◆ Problem statement ◆
Using the records provided below, locate and copy each line that contains the word "sidebar".

◆ Dataset content ◆
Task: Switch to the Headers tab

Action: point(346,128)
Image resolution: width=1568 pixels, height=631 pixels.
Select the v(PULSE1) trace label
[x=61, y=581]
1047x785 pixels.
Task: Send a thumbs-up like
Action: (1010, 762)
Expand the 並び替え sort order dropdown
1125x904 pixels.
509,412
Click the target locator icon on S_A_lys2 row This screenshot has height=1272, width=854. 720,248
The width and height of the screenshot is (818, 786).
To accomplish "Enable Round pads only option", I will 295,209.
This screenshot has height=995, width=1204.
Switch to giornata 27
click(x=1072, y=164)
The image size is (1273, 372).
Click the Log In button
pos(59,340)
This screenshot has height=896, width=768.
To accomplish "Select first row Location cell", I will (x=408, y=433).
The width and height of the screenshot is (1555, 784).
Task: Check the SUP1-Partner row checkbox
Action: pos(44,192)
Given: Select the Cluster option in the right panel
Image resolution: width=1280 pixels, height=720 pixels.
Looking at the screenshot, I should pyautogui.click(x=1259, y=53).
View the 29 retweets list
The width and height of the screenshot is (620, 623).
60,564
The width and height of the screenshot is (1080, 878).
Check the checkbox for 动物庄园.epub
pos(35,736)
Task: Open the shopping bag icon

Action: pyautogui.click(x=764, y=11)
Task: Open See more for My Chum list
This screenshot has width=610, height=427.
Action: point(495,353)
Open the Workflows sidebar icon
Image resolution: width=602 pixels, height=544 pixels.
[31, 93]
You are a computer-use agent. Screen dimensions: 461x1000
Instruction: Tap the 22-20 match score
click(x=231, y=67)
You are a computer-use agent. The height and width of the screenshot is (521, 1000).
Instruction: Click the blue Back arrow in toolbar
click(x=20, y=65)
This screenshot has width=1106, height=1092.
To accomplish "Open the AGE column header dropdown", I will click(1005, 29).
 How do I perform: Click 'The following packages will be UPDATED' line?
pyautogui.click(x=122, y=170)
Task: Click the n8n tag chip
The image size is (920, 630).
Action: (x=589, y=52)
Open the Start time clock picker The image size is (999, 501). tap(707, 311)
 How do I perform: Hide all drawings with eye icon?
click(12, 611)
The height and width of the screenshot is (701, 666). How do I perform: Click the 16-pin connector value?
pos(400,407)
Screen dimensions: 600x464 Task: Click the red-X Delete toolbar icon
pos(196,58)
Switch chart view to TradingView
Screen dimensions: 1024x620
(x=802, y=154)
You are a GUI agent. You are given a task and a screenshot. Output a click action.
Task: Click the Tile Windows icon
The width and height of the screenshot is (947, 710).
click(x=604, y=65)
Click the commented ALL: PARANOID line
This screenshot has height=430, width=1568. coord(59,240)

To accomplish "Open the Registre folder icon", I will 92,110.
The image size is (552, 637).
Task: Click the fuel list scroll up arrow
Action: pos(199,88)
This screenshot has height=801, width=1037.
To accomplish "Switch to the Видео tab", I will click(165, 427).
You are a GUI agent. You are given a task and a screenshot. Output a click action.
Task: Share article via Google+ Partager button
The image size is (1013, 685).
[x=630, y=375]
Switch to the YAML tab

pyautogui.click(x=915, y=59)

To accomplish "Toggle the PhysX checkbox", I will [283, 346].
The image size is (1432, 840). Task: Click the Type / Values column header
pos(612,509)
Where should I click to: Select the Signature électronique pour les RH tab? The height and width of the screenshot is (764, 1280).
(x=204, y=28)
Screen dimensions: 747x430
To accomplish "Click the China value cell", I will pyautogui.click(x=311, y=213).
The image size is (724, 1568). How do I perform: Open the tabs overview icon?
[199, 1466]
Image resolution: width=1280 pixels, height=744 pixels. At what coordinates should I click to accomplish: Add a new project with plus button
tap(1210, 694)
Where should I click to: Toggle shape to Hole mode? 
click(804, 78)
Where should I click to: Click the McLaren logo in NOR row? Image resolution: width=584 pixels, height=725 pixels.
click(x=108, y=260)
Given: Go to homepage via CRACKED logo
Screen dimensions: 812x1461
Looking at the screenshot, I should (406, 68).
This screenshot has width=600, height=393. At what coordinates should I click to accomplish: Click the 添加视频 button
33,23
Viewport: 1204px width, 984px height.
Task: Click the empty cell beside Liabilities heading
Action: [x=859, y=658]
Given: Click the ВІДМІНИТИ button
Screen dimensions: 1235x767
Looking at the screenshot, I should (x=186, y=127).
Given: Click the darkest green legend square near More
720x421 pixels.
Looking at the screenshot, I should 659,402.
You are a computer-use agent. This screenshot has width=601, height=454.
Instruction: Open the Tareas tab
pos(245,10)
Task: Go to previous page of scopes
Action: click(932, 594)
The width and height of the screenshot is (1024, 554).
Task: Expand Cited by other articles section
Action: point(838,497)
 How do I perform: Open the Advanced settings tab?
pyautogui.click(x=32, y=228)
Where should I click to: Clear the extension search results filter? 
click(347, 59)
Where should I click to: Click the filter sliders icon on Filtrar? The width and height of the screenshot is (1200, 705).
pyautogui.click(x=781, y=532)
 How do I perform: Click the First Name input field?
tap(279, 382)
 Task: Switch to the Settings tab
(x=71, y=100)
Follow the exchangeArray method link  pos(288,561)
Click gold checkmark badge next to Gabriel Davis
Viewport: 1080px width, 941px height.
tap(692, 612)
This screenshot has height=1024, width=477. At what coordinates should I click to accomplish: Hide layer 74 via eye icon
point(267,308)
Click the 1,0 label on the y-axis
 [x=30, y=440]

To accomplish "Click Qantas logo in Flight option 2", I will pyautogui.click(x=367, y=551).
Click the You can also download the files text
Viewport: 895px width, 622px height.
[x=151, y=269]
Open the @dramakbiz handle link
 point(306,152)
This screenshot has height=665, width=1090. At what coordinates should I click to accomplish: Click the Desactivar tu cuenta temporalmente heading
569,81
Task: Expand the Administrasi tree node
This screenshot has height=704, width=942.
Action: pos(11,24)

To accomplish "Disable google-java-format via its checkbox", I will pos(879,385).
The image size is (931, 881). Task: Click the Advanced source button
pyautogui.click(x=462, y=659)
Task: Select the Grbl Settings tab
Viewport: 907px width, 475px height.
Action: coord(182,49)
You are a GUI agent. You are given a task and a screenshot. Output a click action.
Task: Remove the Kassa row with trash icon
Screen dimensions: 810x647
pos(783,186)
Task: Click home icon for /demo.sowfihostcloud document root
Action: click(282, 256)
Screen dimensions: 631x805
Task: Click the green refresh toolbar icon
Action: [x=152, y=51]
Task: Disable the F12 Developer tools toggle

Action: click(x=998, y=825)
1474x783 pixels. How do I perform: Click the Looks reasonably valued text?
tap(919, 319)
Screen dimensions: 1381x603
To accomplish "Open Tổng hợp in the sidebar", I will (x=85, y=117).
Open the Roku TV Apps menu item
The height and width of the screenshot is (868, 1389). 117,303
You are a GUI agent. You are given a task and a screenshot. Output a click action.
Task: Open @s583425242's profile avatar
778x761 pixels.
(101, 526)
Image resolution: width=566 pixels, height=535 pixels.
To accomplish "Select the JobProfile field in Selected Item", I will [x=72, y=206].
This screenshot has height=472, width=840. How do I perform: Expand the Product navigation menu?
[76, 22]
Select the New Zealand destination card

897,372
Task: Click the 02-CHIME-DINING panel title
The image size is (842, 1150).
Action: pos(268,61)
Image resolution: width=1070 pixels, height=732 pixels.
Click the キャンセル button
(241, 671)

◆ Your response ◆
Open the Workflows sidebar icon
To accomplish "Open Tổng hợp in the sidebar", I will (x=85, y=117).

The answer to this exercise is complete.